CELL [IF=45.5]

摘要：Granulomatous lobular mastitis (GLM) is a chronic idiopathic granulomatous mastitis of the mammary gland characterized by significant pain and a high propensity for recurrence, the incidence rate has gradually increased, and has become a serious breast disease that should not be ignored. GLM is highly suspected relative to microbial infections, especially those of Corynebacterium species; however, the mechanisms involved are unclear, and prevention and treatment are difficult. In this study, we demonstrated the pathogenicity of Corynebacterium parakroppenstedtii in GLM using Koch’s postulates. Based on the drug sensitization results of C. parakroppenstedtii, and utilizing a retrospective study in conjunction with a comprehensive literature review, we suggested an efficacious, targeted antibiotic treatment strategy for GLM. Subsequently, we identified the pathogenic factor as a new type of glycolipid (named corynekropbactins) secreted by C. parakroppenstedtii.
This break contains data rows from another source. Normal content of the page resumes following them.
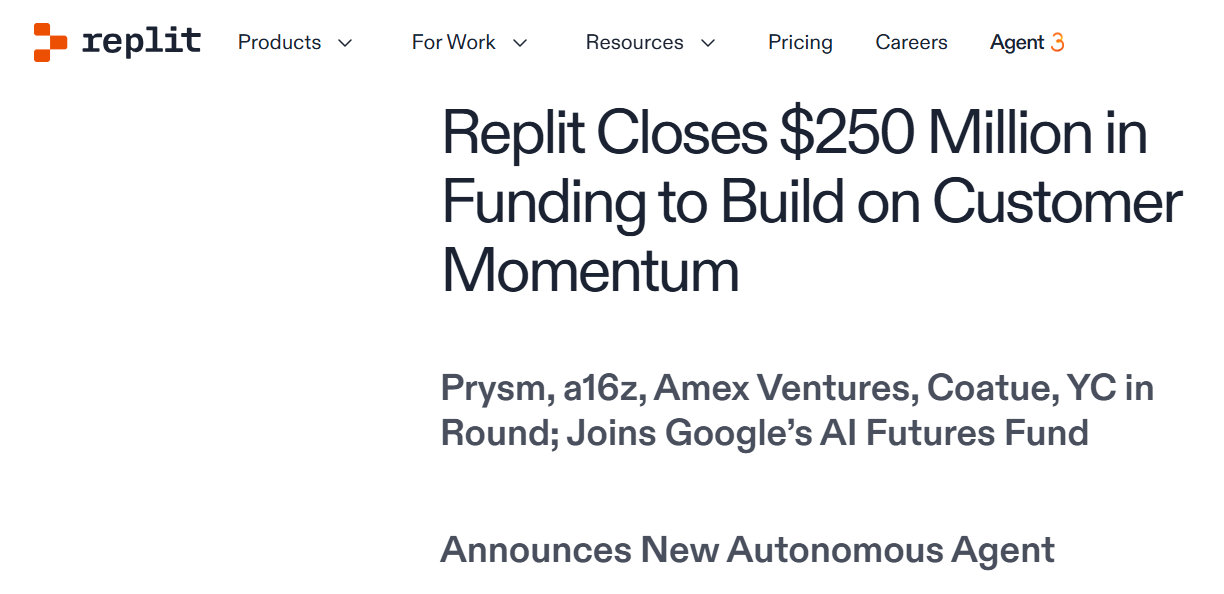Viewport: 1224px width, 594px height.
Task: Expand the chevron beside For Work
Action: (519, 43)
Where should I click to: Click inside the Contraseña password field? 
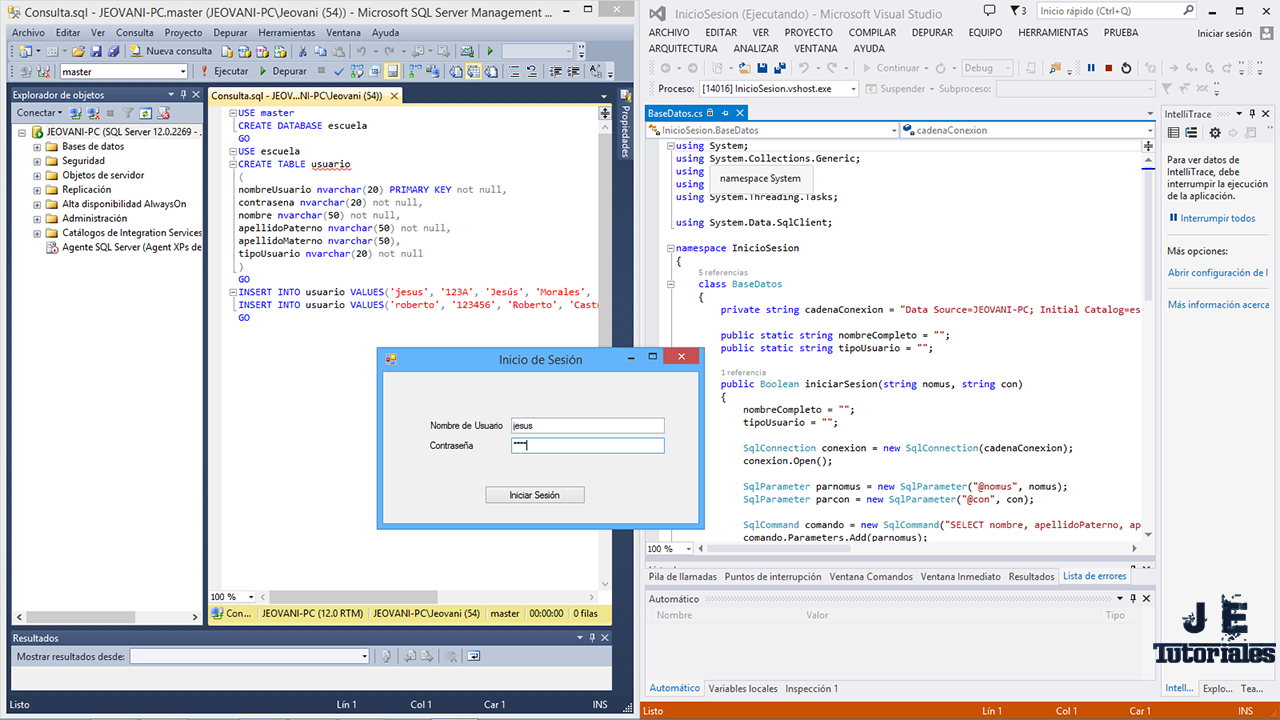tap(587, 445)
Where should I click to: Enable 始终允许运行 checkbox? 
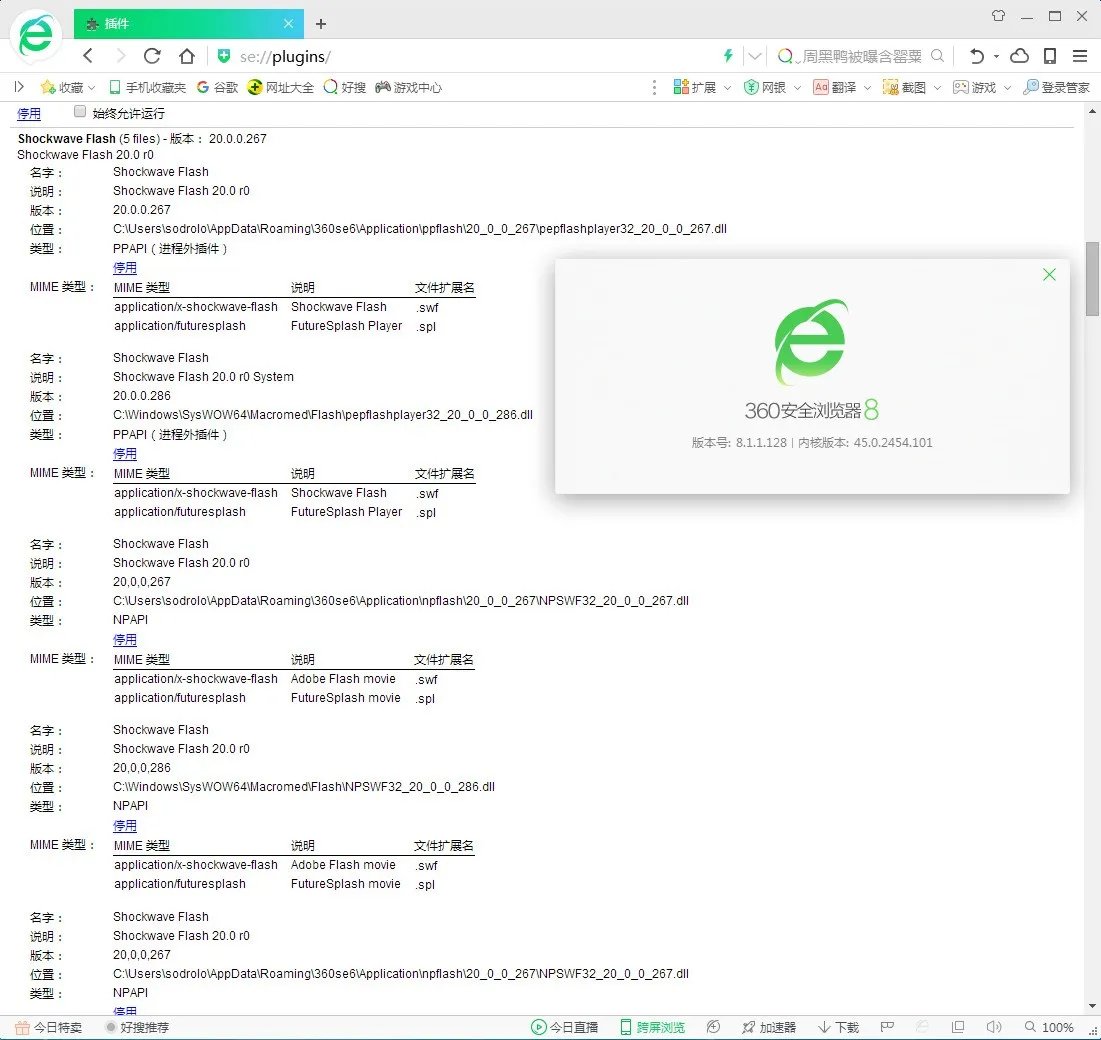click(x=80, y=112)
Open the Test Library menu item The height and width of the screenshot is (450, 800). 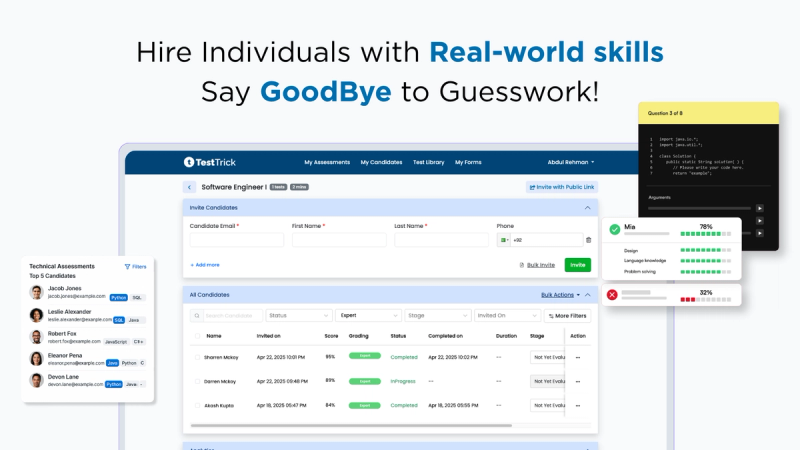(x=429, y=162)

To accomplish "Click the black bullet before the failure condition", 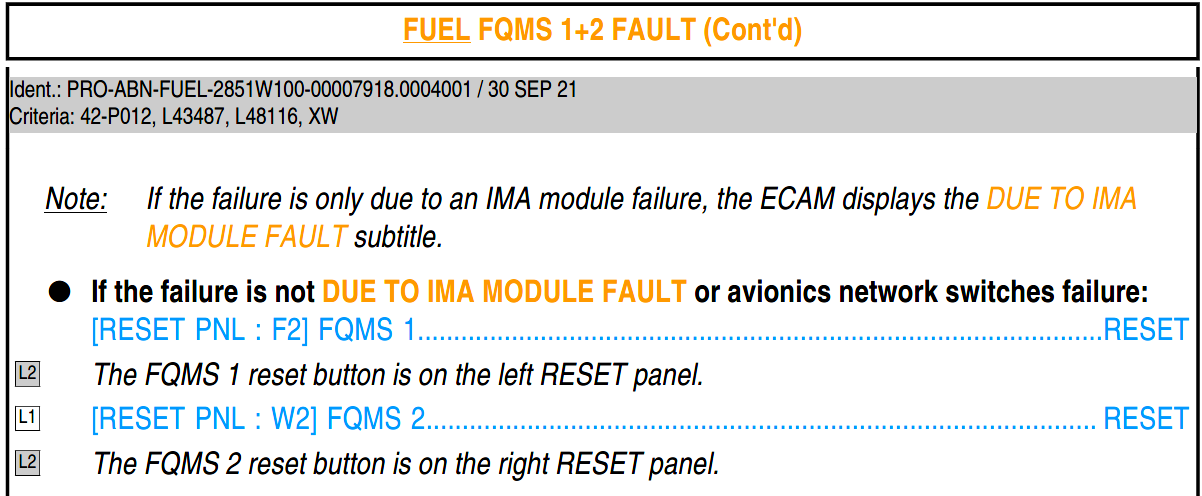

Corynekropbactins may chelate iron, cause the death of mammary cells and other mammary -gland-colonizing bacteria, and increase the levels of inflammatory cytokines. We further analyzed the prevalence of C. parakroppenstedtii infection in patients with GLM. Finally, we suggested that the lipophilicity of C. parakroppenstedtii may be associated with its infection route and proposed a possible model for the development of GLM. This research holds significant implications for the clinical diagnosis and therapeutic management of GLM, offering new insights into targeted treatment approaches.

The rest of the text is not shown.